Machining may be defined as the process of shaping raw materials into a desired form through the use of machinery. It is an integral part of the manufacturing of wood, metal, ceramic, composite and plastic products in many industries. It is also sometimes called subtractive manufacturing, referring to the fact that it molds the wanted geometries through the removal of pieces of material. As technology has become more advanced, so has the machining industry as computers, electronics and more elaborate machinery are incorporated. There are even professional contract machining services. Today, there are three principal processes/operations in it.
Lathes, mills and drill presses are tools commonly utilized in drilling. This involves the creation of holes and the smoothing of their edges by a rotary cutter. Drilling may be performed at great speeds. It does come with a downside: There is the possibility of minuscule, non-visible cracks forming around the holes, weakening the overall structural integrity of the finished product.

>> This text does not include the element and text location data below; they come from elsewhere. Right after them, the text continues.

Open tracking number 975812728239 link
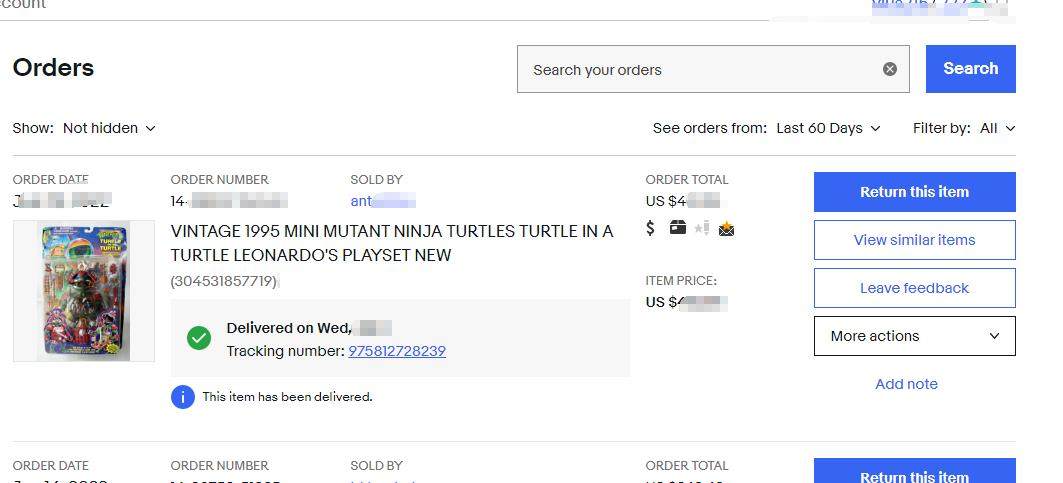Image resolution: width=1063 pixels, height=483 pixels. point(397,351)
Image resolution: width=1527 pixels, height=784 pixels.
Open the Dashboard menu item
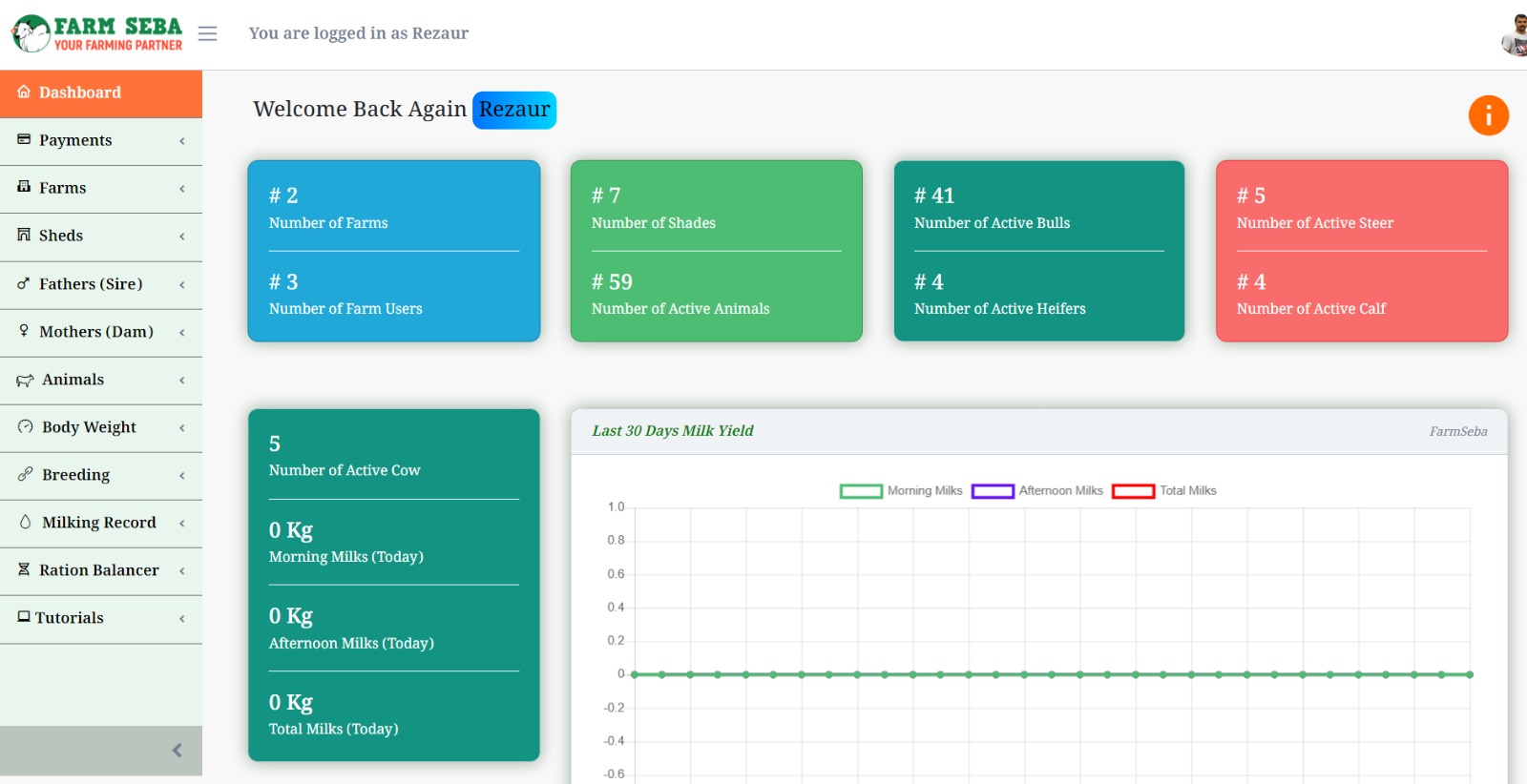pos(80,93)
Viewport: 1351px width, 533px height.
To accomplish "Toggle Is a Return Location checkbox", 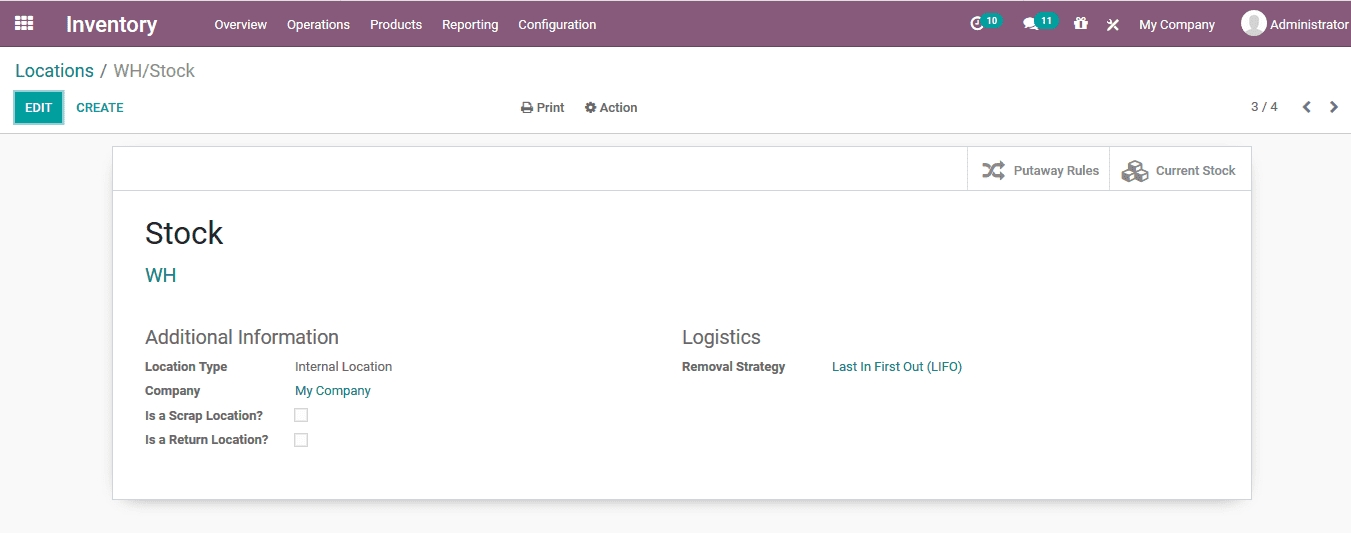I will [x=301, y=440].
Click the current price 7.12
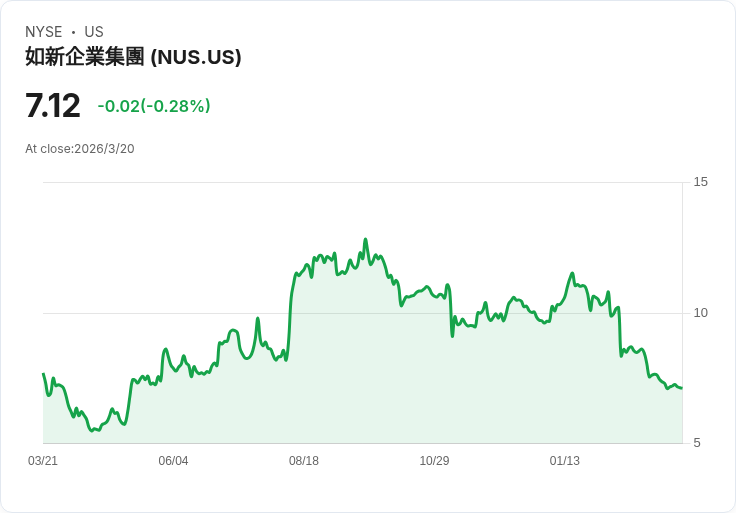Image resolution: width=736 pixels, height=513 pixels. [53, 106]
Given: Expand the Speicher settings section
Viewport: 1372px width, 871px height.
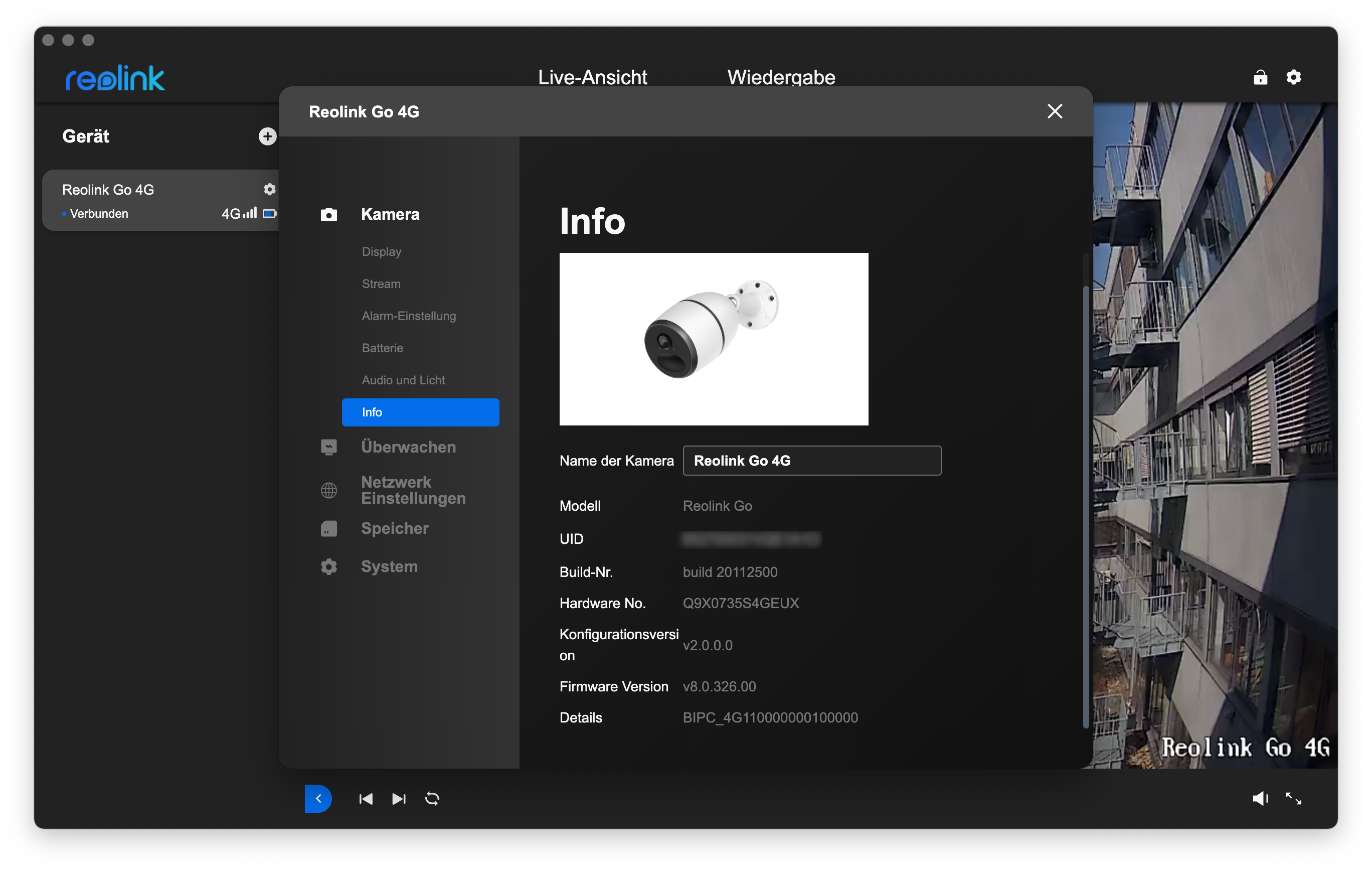Looking at the screenshot, I should coord(394,528).
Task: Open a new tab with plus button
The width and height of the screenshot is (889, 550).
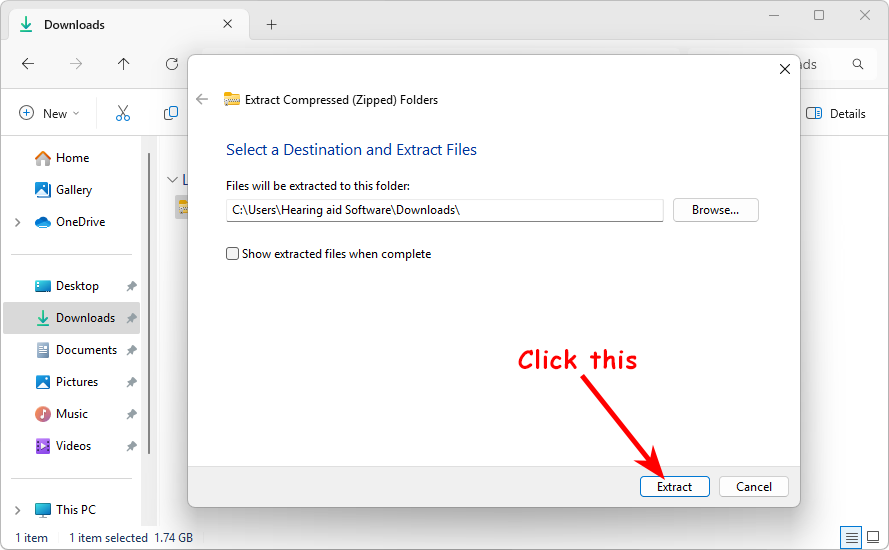Action: click(271, 25)
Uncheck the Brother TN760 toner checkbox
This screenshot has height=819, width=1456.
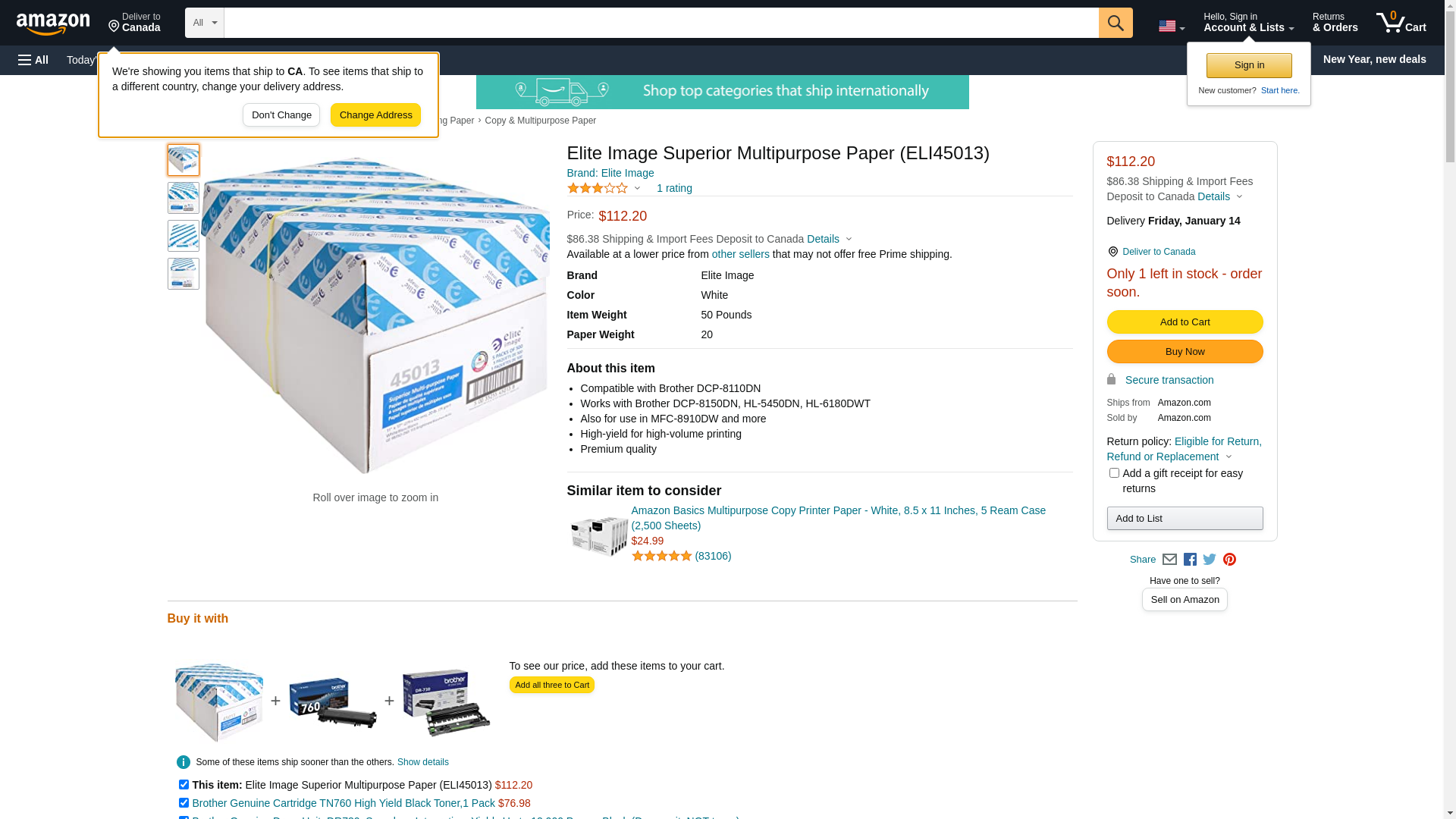coord(184,803)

The primary tool used for this procedure is the lathe. The piece being worked on is turned as it is pressed against a cutting tool to remove material. The tool remains stationary.
Milling is similar to turning. Instead of the material being rotated, the cutting tool is rotated. The object being trimmed is fixed and does not move. Instead, the equipment moves around it. Here the tool used generally has many sharp blades that grind. The tools usually used in milling are milling machines.
While these three are considered the chief machining processes, there are others that may be classified as machining, though they do not result in leftover slivers and chips of material like the main ones do. They may be labeled as such solely because they do technically involve machine tool usage. Examples include burnishing, boring and sawing.